- What the exercise asks
Provide the records once more, identical to the original.

Dataset excerpts:

....

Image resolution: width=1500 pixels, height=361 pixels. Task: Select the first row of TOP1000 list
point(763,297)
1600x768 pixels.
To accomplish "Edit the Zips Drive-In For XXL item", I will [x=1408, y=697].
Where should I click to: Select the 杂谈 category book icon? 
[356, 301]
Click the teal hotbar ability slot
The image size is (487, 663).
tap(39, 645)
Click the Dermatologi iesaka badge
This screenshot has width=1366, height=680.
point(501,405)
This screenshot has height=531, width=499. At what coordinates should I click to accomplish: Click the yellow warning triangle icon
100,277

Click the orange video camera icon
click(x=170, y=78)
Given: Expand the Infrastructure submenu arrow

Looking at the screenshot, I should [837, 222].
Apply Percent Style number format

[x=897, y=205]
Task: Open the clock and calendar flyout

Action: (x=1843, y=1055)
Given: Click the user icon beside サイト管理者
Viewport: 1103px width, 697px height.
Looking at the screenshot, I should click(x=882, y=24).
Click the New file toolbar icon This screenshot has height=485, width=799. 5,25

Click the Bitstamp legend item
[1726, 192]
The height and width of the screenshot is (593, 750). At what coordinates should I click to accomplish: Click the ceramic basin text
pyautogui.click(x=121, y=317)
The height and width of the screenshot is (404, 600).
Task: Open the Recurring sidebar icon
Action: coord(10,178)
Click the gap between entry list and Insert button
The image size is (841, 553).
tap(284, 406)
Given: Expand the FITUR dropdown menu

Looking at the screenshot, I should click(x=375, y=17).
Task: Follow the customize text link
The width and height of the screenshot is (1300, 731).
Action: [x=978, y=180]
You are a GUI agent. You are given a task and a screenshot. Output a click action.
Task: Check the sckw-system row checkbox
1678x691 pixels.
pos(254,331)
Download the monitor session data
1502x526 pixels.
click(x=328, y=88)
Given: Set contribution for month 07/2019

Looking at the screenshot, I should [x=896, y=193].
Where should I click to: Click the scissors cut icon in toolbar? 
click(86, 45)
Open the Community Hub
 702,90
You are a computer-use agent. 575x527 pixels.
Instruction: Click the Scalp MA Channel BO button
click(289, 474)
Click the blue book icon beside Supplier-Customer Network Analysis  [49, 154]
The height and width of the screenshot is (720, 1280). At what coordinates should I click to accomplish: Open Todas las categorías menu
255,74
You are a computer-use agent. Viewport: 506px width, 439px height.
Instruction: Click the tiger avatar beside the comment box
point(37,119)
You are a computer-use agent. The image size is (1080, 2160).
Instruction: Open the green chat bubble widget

....

- Answer to the problem
Image resolution: width=1500 pixels, height=361 pixels. Task: Select the first row of TOP1000 list
point(763,297)
1600x768 pixels.
To accomplish "Edit the Zips Drive-In For XXL item", I will [x=1408, y=697].
Where should I click to: Select the 杂谈 category book icon? 
[356, 301]
Click the teal hotbar ability slot
The image size is (487, 663).
tap(39, 645)
Click the Dermatologi iesaka badge
This screenshot has width=1366, height=680.
point(501,405)
This screenshot has height=531, width=499. At what coordinates should I click to accomplish: Click the yellow warning triangle icon
100,277

Click the orange video camera icon
click(x=170, y=78)
Given: Expand the Infrastructure submenu arrow

Looking at the screenshot, I should [837, 222].
Apply Percent Style number format

[x=897, y=205]
Task: Open the clock and calendar flyout

Action: (x=1843, y=1055)
Given: Click the user icon beside サイト管理者
Viewport: 1103px width, 697px height.
Looking at the screenshot, I should click(x=882, y=24).
Click the New file toolbar icon This screenshot has height=485, width=799. 5,25

Click the Bitstamp legend item
[1726, 192]
The height and width of the screenshot is (593, 750). At what coordinates should I click to accomplish: Click the ceramic basin text
pyautogui.click(x=121, y=317)
The height and width of the screenshot is (404, 600).
Task: Open the Recurring sidebar icon
Action: coord(10,178)
Click the gap between entry list and Insert button
The image size is (841, 553).
tap(284, 406)
Given: Expand the FITUR dropdown menu

Looking at the screenshot, I should click(x=375, y=17).
Task: Follow the customize text link
The width and height of the screenshot is (1300, 731).
Action: [x=978, y=180]
You are a GUI agent. You are given a task and a screenshot. Output a click action.
Task: Check the sckw-system row checkbox
1678x691 pixels.
pos(254,331)
Download the monitor session data
1502x526 pixels.
click(x=328, y=88)
Given: Set contribution for month 07/2019

Looking at the screenshot, I should [x=896, y=193].
Where should I click to: Click the scissors cut icon in toolbar? 
click(86, 45)
Open the Community Hub
 702,90
You are a computer-use agent. 575x527 pixels.
Instruction: Click the Scalp MA Channel BO button
click(289, 474)
Click the blue book icon beside Supplier-Customer Network Analysis  [49, 154]
The height and width of the screenshot is (720, 1280). At what coordinates should I click to accomplish: Open Todas las categorías menu
255,74
You are a computer-use agent. Viewport: 506px width, 439px height.
Instruction: Click the tiger avatar beside the comment box
point(37,119)
You are a computer-use agent. The image size is (1080, 2160).
Instruction: Open the green chat bubble widget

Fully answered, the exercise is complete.